AMA Honors Mark Andrejeski with Lifetime Achievement Award
In November 2020, the American Medical Association (AMA) presented Mark Andrejeski, the recently retired executive vice president of the ACR, with its Medical Executive Lifetime Achievement Award. The award honors a medical association executive who has contributed substantially to the goals and ideals of the medical profession.
“When Mark Andrejeski started at ACR, it was a fledgling society recently separated from the Arthritis Foundation. Under his tireless leadership, ACR membership has grown to more than 9,500 rheumatology professionals worldwide. Organized medicine depends on exceptional leaders like him to ensure our profession is represented at the state and federal levels. It is an honor to present him with this award for a lifetime of service,” said AMA Board Chair Russ Kridel, MD.
Mr. Andrejeski joined the ACR in 1987, when it was still known as the American Rheumatism Association and had only recently separated from the Arthritis Foundation. Just two years into his appointment, he guided the College through its renaming.
Into the 1990s, Mr. Andrejeski introduced advocacy efforts to ensure fair payer reimbursements for rheumatologists. “As we grew as an organization, our legislative and government affairs area grew too,” he notes. He also established a government affairs program that furnishes multiple resources to state societies and has taken rheumatologists’ advocacy with policymakers at both the state and federal levels to a higher and more sophisticated level.
Of the many initiatives Mr. Andrejeski guided while at the ACR, he is perhaps most proud of his role in establishing the Rheumatology Research Foundation Fellowship Program. “If you compare the number of fellows now in training programs to when we started, the number is double,” he says.
The initial focus of the Rheumatology Research Foundation was to encourage more physicians to specialize in rheumatology, he recalls. Coupled with the great science around biologics, the field became revitalized. “We actually gave training grants to institutions to encourage the establishment of additional positions for fellows for a two-year program.”
Guiding the growth of the Foundation was just one of many projects in his 32 years with the College.
Dr. Alexis Ogdie-Beatty Named Deputy Director of the Penn Center for Clinical Epidemiology & Biostatistics
Alexis R. Ogdie-Beatty, MD, MSCE, was appointed deputy director of the Center for Clinical Epidemiology and Biostatistics, Perelman School of Medicine, University of Pennsylvania (Penn), Philadelphia, in January. She is currently associate professor of medicine and epidemiology at the Hospital of the University of Pennsylvania, and now combines patient care, as director of the Penn Psoriatic Arthritis and Spondyloarthritis Program, with her ongoing research projects and oversight of investigations from the epidemiological perspective.
“What I love about my job,” she says, “is that I get to do problem-solving all the time. One day a week I am figuring out how to solve the problems of patients who are living with this very complex disease. Then, during the other parts of the week, I am dealing with problems from a larger epidemiological perspective to answer the questions about how patients respond to therapy, and how we measure disease.”
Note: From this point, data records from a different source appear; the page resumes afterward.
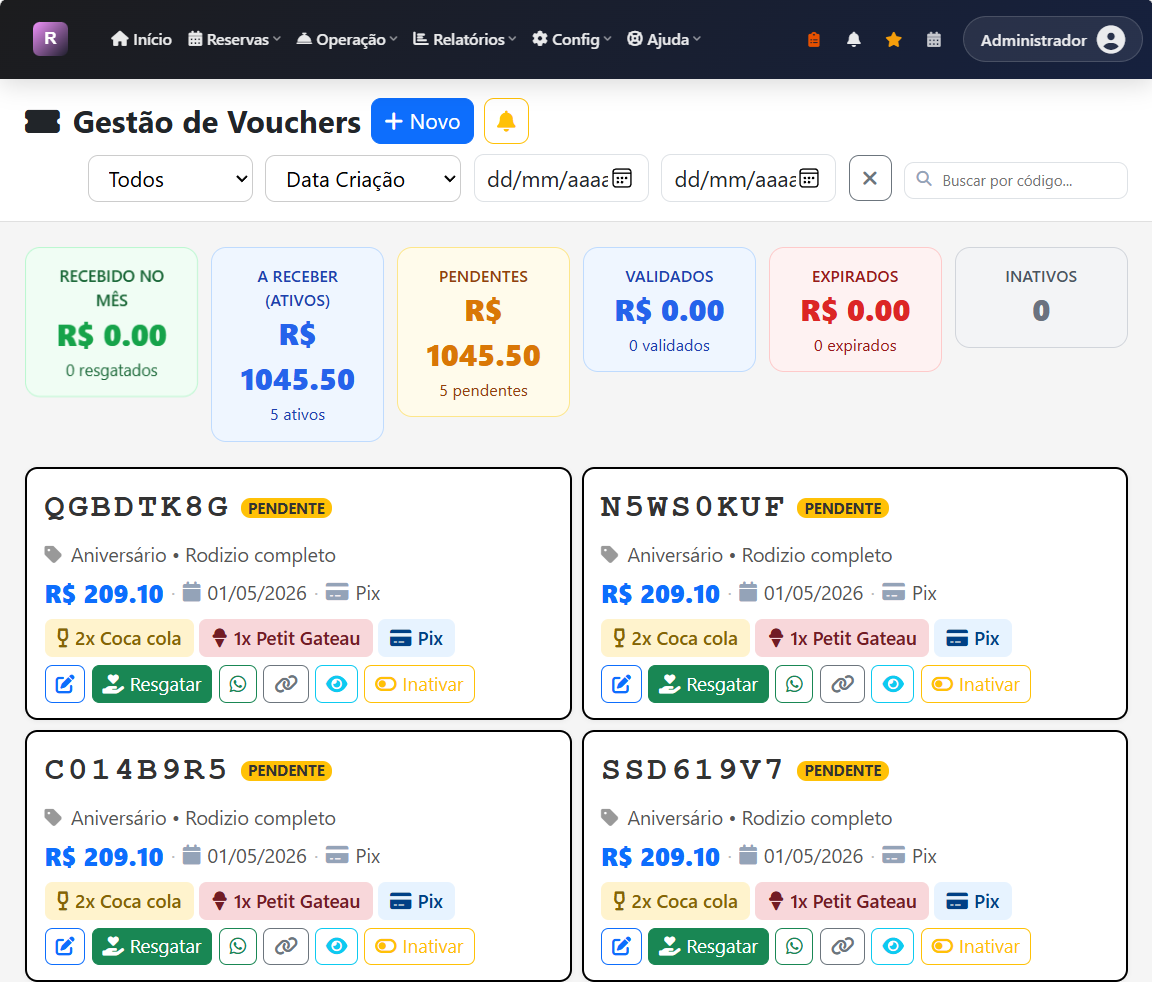
Task: Click the orange clipboard icon in navbar
Action: point(813,40)
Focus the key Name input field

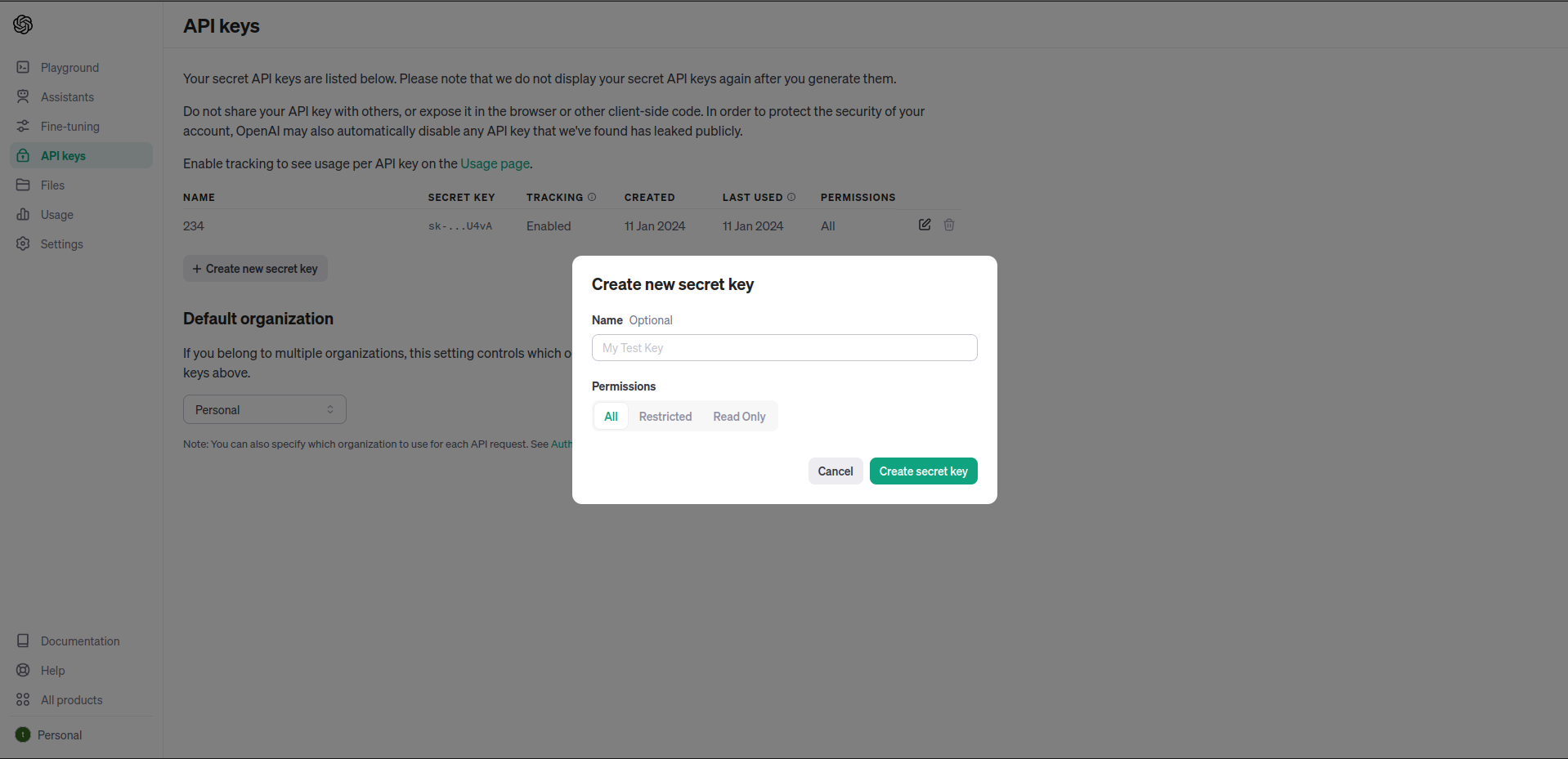[x=784, y=347]
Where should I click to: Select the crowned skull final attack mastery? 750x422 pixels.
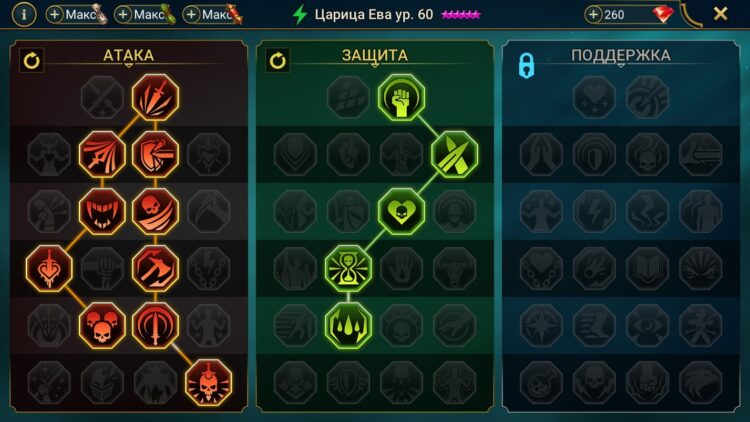coord(209,383)
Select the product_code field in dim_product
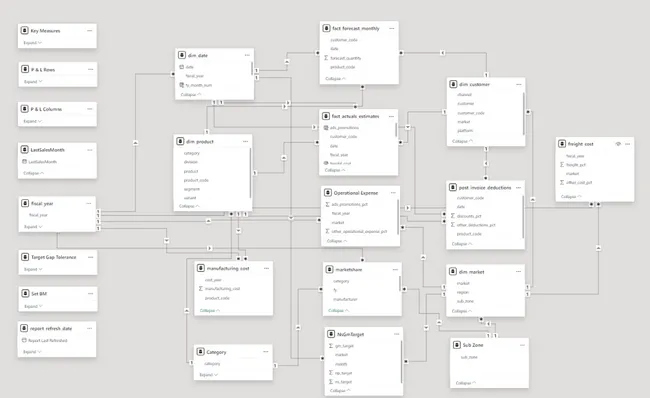 click(x=196, y=180)
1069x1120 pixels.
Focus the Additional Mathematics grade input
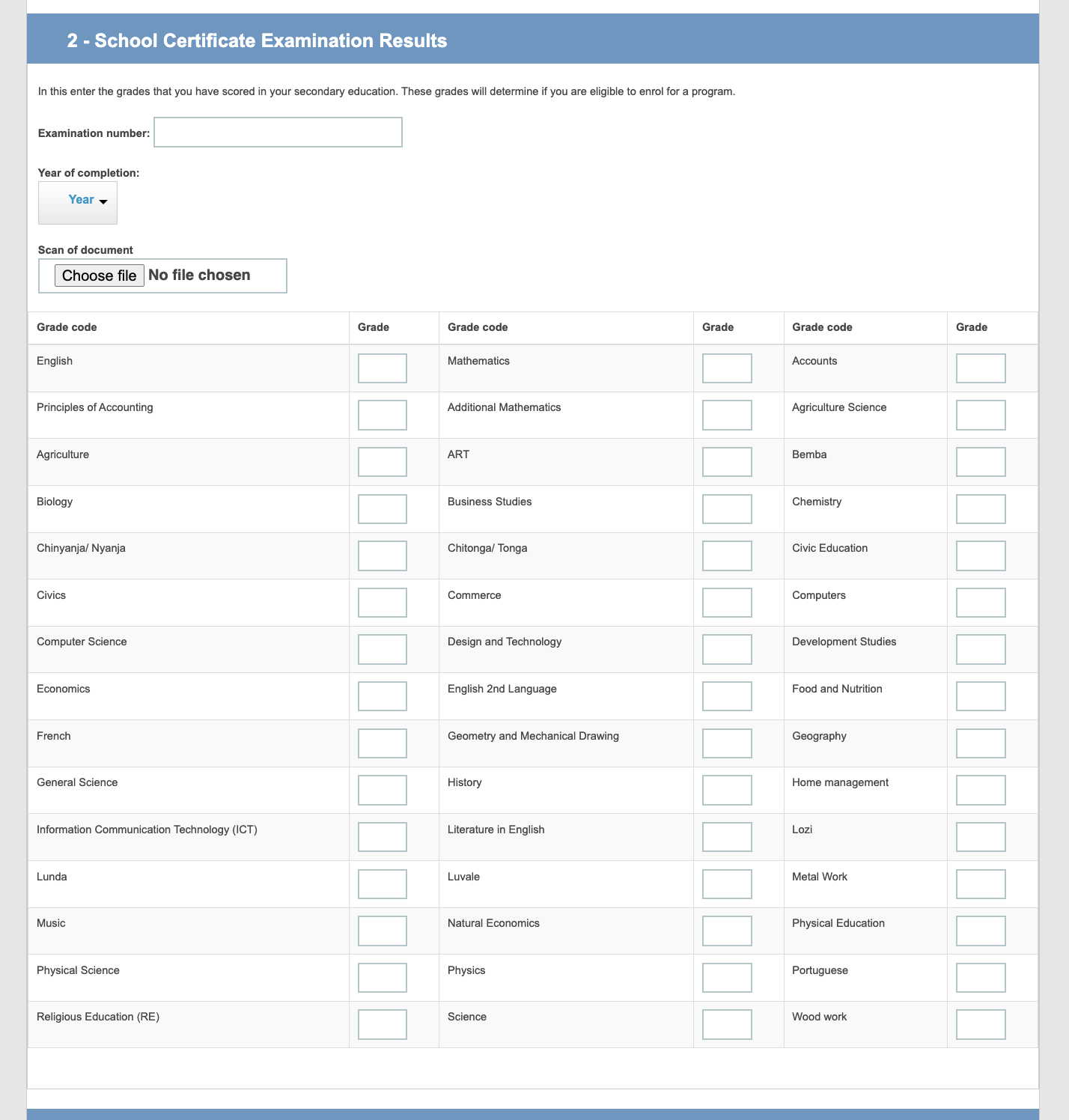(x=726, y=415)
Dr. Ogdie-Beatty did her undergraduate work at the University of Minnesota and obtained her medical degree at Georgetown University School of Medicine, Washington, D.C., in 2006.
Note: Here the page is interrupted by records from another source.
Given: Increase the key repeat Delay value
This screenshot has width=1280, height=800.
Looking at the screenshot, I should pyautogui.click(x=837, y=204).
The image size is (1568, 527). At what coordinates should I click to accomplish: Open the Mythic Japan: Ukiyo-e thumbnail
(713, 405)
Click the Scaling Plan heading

While a resident at Penn, she developed an early interest in inflammatory arthritis, intrigued by the hepatitis C patients who developed inflammatory arthritis and joint pain. Later, as a first-year fellow at Penn, she spent time in Joel Gelfand, MD’s dermatology clinic and realized that psoriasis patients were the perfect population in which to study why patients develop inflammatory arthritis and that the dermatology/rheumatology interface was where she wanted to focus her research.
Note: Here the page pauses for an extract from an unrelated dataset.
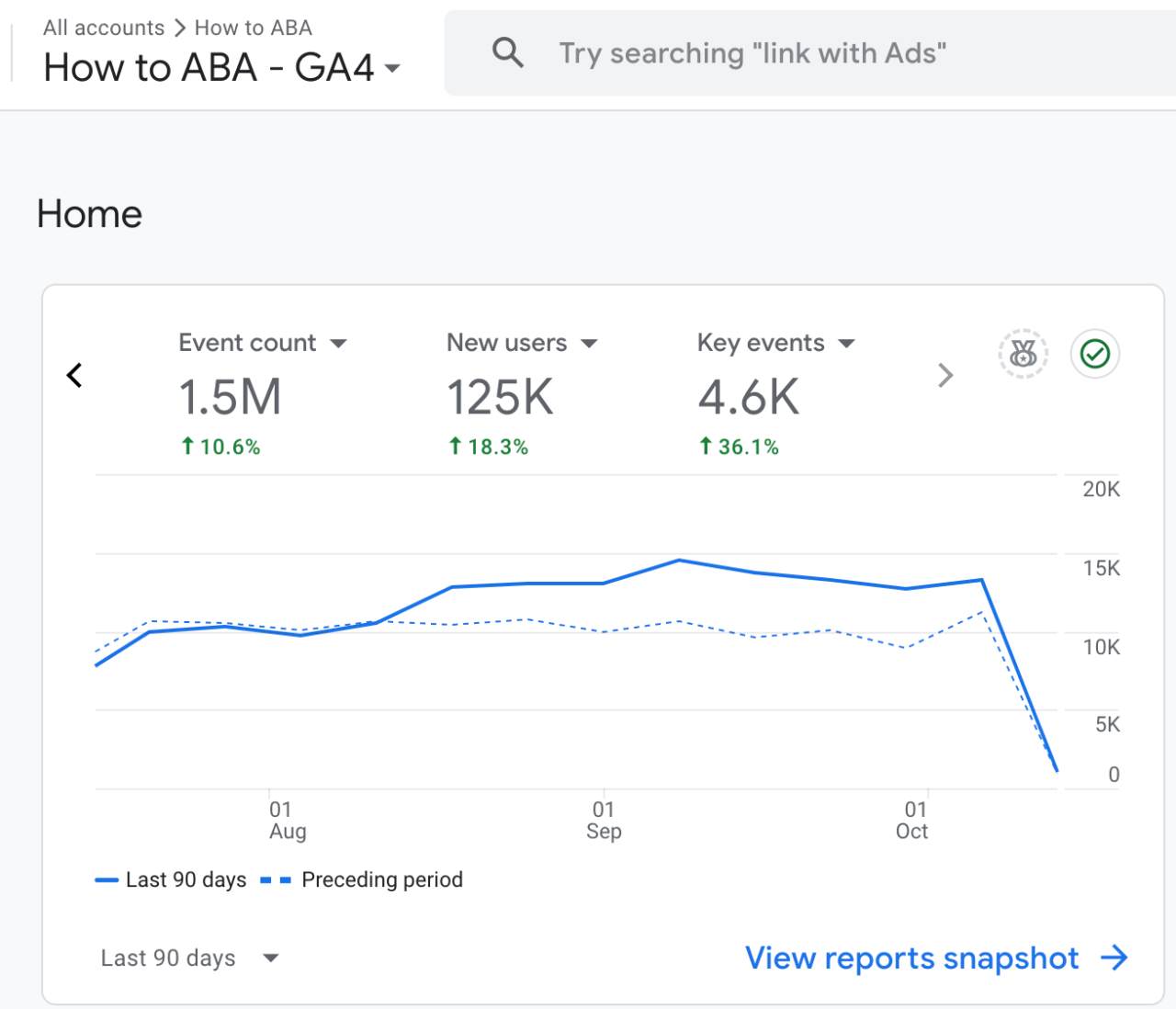Click the search magnifier icon
Screen dimensions: 1176x1009
508,53
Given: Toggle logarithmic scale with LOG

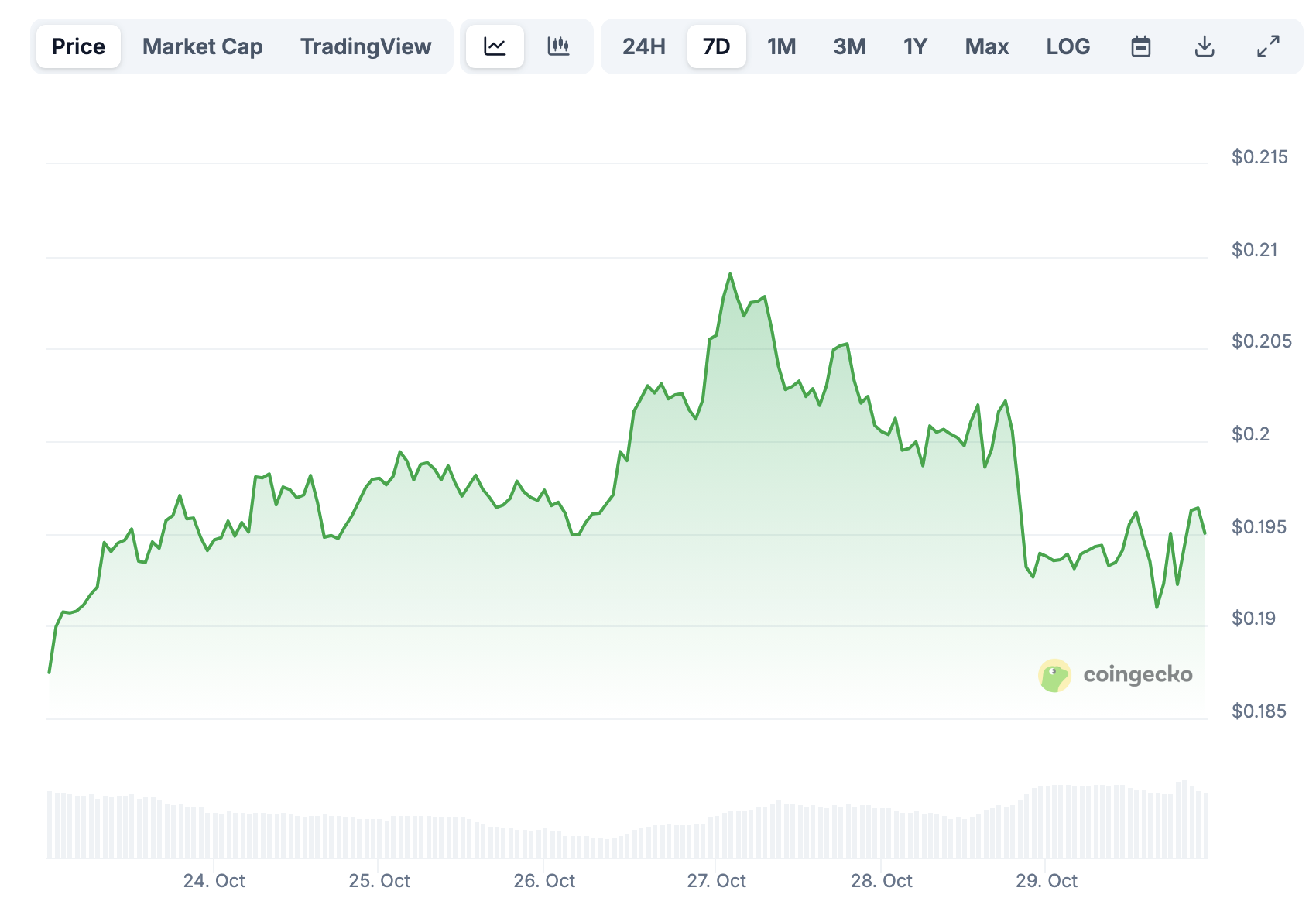Looking at the screenshot, I should pyautogui.click(x=1068, y=46).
Following her fellowship, she completed a Master of Science in Clinical Epidemiology in 2012, also at Penn, to integrate pharmacoepidemiology and observational methodology into studies of psoriatic arthritis.
She recently obtained a certificate in healthcare innovation to better understand development of interventions that can be deployed remotely to improve health outcomes. As the coronavirus pandemic evolves, Dr. Ogdie-Beatty reports that telemedicine has been an effective tool for patient care.
Dr. Ogdie-Beatty is currently leading studies investigating risk factors for psoriatic arthritis, its treatment and long-term outcomes, such as cardiovascular disease, seen in these patients. One current study, in collaboration with Dr. Gelfand and Rinad Beidas, PhD, a professor of medical ethics and health policy at Penn, draws from implementation science to inform design of a randomized trial of statin prescribing among patients with psoriatic disease.
Many of Dr. Ogdie-Beatty’s research studies have been conducted with colleagues who are also members of the Group for Research and Assessment of Psoriasis and Psoriatic Arthritis (GRAPPA). She co-chaired the GRAPPA-OMERACT Psoriatic Arthritis Working Group from 2014–18, working directly with patient research partners, and now sits on the organization’s steering committee.